Für Generationen von Frauen war Abramović jahrzehntelang ein Vorbild. Ob man in der Kunstszene zugange war oder bloß mit dieser eindrucksvollen öffentlichen Frau zeitlos älter wurde. Mit halben Sachen gab Abramović sich nie zufrieden. Als junge Künstlerin ritzte sie sich das Zeichen des Teufels in den Bauch, geißelte sich, bis der Rücken blutete, und schlug ihren Partner während Stunden hart ins Gesicht – in einem Museum. Postminimal-Art war das und der Beginn einer großen Performance-Karriere. Die Serbin Abramović tat Dinge, die im Widerspruch standen zu den Erwartungen an ihr Geschlecht.
Herausfordernd ließ sie sich vom Publikum mit Hammer, Axt, Nägeln, Gürtel, Peitschen – und einer geladenen Pistole traktieren. 2009/10 dann denkwürdige drei Monate im Museum of Modern Art New York: 721 Stunden saß Abramović wortlos insgesamt 750.000 BesucherInnen gegenüber, berühren verboten dieses Mal. Auch das Publikum ließ sich das nicht entgehen und nahm Platz, darunter: Sharon Stone, Tilda Swinton, Björk und Lady Gaga.
KunstkritikerInnen erklärten die Radikalität der Serbin mit ihrer Biographie. Als Kind kommunistischer Eltern und Tito-Partisanen ist sie mit Prügel und Härte erzogen worden; ihre tiefreligiöse Großmutter wiederum vererbte ihr die Anfälligkeit für den Spiritualismus. Diese Prägung kommt in der Alterskarriere der Künstlerin stärker zum Ausdruck.
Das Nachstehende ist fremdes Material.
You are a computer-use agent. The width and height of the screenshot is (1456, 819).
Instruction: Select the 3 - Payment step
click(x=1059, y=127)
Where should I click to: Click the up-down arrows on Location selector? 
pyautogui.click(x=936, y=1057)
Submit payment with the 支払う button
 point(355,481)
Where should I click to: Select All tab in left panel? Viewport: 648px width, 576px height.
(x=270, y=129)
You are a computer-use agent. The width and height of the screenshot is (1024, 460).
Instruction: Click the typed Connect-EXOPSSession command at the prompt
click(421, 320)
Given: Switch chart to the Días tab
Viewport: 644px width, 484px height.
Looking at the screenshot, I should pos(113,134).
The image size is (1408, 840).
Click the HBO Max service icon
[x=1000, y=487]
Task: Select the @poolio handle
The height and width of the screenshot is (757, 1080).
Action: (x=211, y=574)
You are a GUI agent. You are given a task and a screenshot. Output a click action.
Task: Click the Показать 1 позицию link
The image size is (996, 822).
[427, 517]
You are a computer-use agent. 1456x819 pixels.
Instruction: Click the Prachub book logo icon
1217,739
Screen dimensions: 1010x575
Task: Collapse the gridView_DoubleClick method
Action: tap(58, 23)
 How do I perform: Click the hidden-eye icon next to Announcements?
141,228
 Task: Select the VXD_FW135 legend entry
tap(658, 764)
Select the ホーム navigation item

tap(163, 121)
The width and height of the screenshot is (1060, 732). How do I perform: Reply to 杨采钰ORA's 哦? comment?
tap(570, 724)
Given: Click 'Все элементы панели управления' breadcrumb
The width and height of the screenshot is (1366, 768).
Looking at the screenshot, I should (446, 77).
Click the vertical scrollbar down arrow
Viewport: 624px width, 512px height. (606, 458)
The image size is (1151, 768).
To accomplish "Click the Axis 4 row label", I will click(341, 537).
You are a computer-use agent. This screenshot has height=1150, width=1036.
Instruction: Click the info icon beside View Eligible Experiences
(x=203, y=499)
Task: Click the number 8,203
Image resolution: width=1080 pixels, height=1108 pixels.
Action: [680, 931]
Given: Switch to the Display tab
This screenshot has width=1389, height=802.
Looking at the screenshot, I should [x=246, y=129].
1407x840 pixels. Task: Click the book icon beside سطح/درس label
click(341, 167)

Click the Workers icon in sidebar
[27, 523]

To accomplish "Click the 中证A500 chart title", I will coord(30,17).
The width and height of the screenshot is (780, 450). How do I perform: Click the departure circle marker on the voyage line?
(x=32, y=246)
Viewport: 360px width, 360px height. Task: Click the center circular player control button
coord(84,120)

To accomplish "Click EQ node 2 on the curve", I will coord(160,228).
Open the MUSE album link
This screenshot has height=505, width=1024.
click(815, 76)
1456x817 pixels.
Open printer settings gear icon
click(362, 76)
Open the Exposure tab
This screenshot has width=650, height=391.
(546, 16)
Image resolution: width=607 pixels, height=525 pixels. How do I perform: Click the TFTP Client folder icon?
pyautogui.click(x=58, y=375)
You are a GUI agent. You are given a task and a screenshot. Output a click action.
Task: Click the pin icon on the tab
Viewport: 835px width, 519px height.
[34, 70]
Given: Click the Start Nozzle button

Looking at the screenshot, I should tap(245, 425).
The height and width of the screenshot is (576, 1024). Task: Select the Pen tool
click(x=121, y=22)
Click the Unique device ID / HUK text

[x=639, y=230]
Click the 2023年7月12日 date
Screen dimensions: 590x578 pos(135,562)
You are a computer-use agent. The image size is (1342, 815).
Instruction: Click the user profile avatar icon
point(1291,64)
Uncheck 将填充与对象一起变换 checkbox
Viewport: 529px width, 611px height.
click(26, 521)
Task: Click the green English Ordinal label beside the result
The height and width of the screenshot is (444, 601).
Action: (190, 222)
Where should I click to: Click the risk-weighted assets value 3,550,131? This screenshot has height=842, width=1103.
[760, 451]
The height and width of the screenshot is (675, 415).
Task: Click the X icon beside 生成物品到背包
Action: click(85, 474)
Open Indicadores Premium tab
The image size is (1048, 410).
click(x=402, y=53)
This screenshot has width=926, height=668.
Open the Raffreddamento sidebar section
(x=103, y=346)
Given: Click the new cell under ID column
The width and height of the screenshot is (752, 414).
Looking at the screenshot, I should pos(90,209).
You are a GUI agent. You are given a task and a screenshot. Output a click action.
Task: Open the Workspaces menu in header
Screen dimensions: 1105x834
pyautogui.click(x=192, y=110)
Abramovićs aktueller Wandel zur Schönheitsschamanin geht schon länger ein Abdriften in die Eso-Ecke voraus. Neu ist sowas in Kunstkreisen nicht. Auch nicht die Kommerzialisierung. Nun aber hat eine der charakterstärksten Künstlerinnen unserer Zeit ihr Gesicht verloren. Im doppelten Sinn. Wie traurig.